- [WHAT THE EXERCISE ASKS]: Below are the entries; count how many lines contain the word "agent" and reply with that number alone.

Records from a data source:
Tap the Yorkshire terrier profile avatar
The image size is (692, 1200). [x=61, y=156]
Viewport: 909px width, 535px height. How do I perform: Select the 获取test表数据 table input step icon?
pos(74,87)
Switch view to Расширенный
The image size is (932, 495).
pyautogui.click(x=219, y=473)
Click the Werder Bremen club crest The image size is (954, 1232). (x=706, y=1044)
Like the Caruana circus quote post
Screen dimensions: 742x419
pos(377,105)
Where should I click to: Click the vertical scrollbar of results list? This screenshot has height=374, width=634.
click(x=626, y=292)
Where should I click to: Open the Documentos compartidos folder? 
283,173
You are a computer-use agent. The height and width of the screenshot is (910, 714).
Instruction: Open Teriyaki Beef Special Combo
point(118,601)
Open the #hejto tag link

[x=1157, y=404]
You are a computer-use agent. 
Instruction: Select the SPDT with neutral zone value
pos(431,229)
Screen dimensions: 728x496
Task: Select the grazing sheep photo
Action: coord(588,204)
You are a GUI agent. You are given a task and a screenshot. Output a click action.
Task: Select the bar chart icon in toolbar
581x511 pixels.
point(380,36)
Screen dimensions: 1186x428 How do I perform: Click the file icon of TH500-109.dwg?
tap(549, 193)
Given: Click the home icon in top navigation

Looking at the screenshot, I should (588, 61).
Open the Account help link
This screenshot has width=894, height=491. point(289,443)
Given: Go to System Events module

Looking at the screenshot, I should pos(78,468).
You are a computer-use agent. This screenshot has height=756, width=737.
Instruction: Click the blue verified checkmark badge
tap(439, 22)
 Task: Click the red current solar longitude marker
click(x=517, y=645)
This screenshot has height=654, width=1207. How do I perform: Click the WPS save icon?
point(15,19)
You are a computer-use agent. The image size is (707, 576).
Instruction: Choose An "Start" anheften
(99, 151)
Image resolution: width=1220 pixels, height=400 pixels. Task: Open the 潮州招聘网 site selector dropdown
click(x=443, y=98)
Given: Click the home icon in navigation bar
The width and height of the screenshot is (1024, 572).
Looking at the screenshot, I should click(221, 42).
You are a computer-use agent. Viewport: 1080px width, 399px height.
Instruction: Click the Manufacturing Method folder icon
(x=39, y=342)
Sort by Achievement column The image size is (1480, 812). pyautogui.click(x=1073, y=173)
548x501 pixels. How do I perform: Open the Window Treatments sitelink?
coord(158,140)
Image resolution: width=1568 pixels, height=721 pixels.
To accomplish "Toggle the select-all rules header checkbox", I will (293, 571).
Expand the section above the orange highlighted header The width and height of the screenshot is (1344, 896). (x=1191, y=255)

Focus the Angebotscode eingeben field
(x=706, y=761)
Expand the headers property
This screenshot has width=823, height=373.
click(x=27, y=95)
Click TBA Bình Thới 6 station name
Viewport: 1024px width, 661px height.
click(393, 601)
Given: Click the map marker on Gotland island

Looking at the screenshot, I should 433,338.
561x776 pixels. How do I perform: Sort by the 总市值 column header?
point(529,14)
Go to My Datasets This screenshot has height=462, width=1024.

- [TASK ANSWER]: 6